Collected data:
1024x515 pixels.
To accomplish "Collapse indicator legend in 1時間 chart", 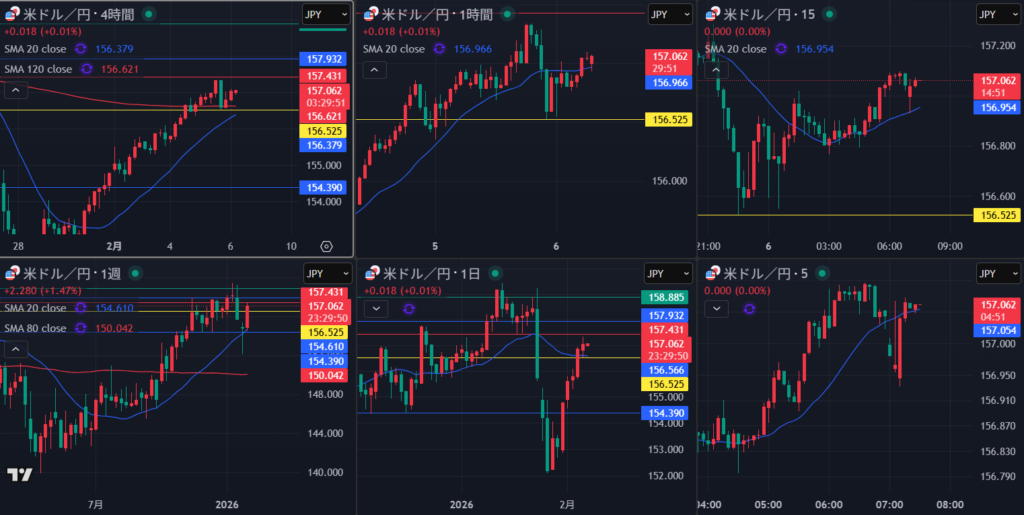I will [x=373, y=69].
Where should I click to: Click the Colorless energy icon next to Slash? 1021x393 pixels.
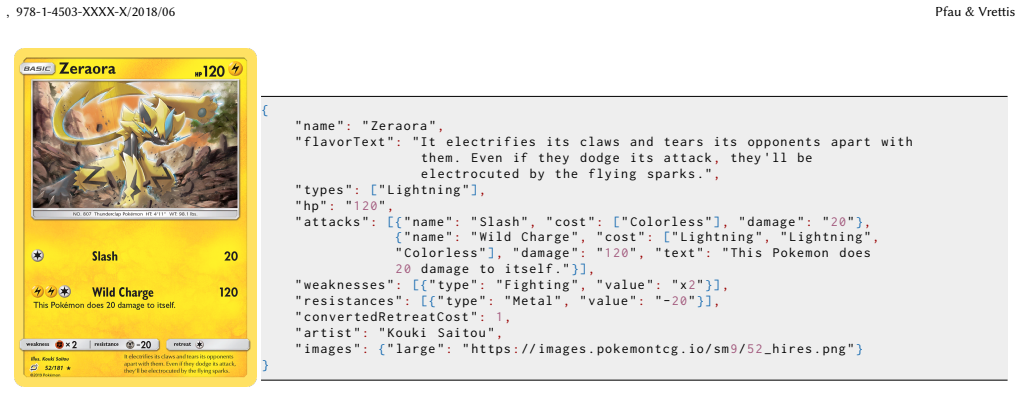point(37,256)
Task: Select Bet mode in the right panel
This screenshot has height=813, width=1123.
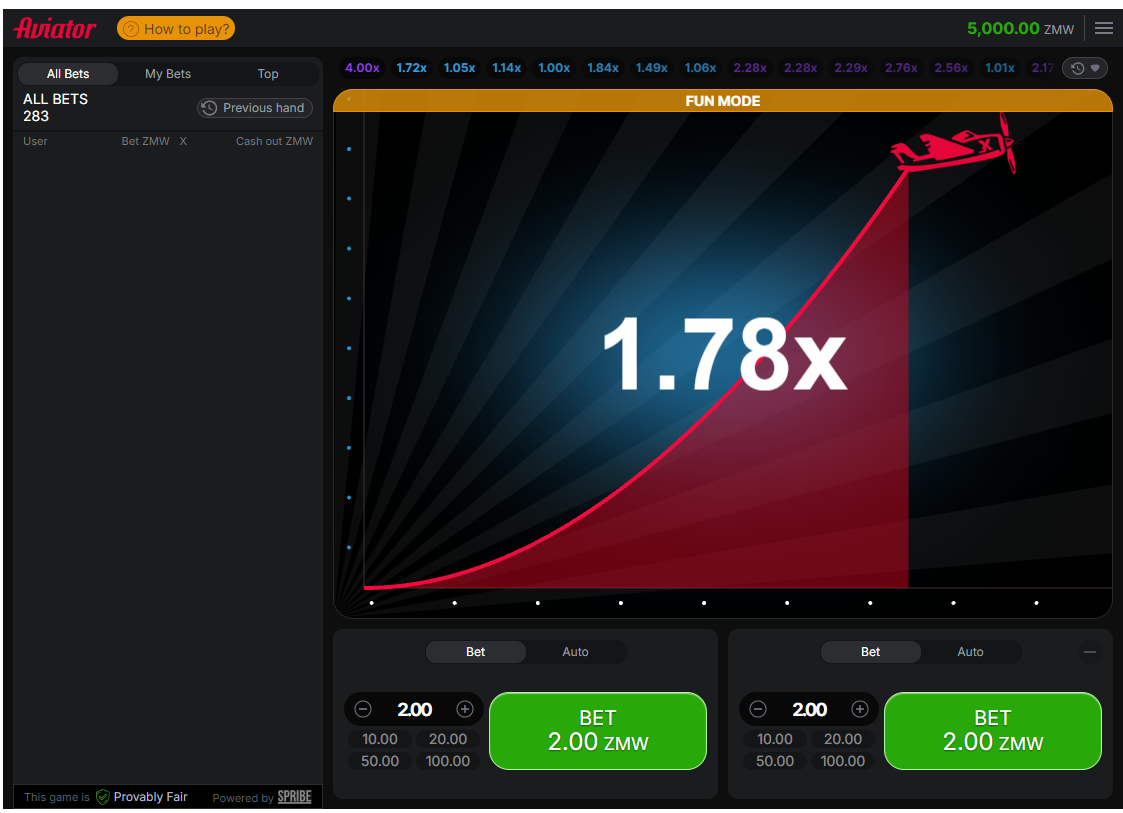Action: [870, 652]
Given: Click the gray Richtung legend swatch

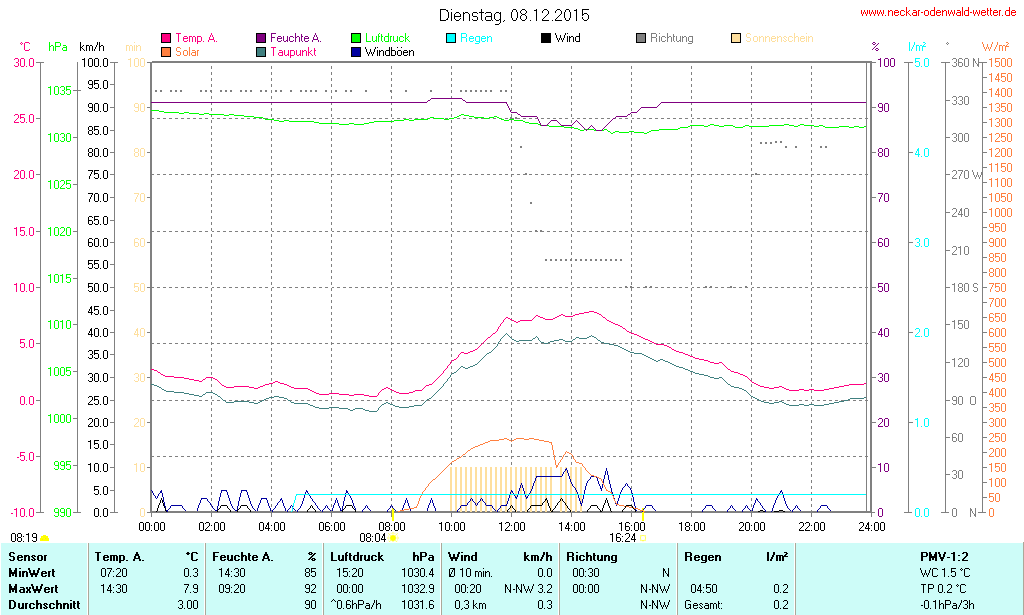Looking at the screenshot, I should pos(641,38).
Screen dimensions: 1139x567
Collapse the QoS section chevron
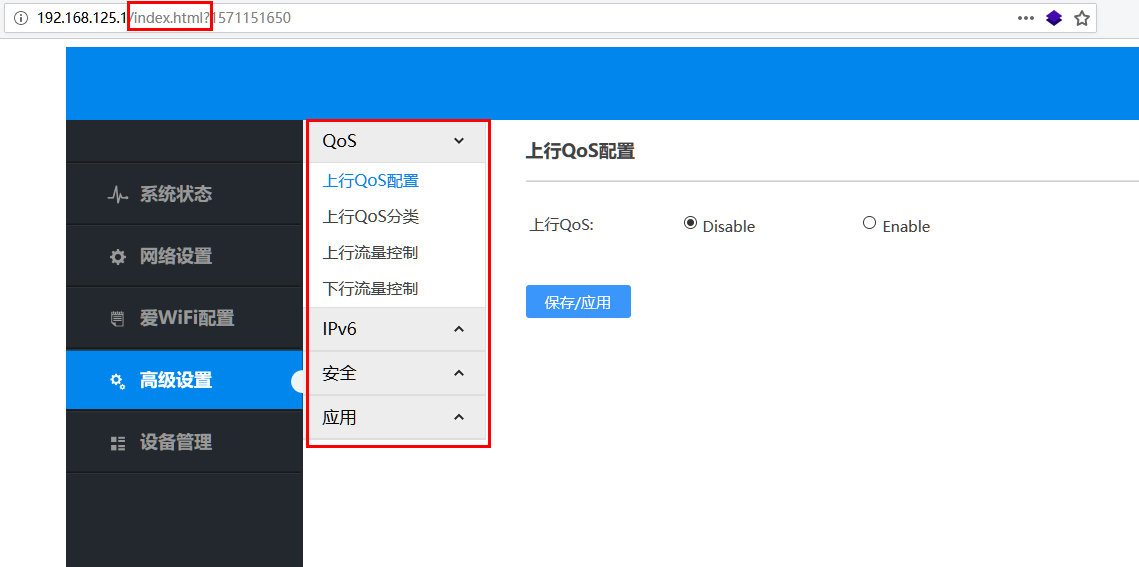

**Required work**
With the pictures left out, copy exactly the lines from the line holding "Task: Select Bet mode in the right panel" through the final line of the records, including both.

**Written answer**
Task: Select Bet mode in the right panel
This screenshot has height=813, width=1123.
Action: [870, 652]
Given: Click the gray Richtung legend swatch

Looking at the screenshot, I should pos(641,38).
Screen dimensions: 1139x567
Collapse the QoS section chevron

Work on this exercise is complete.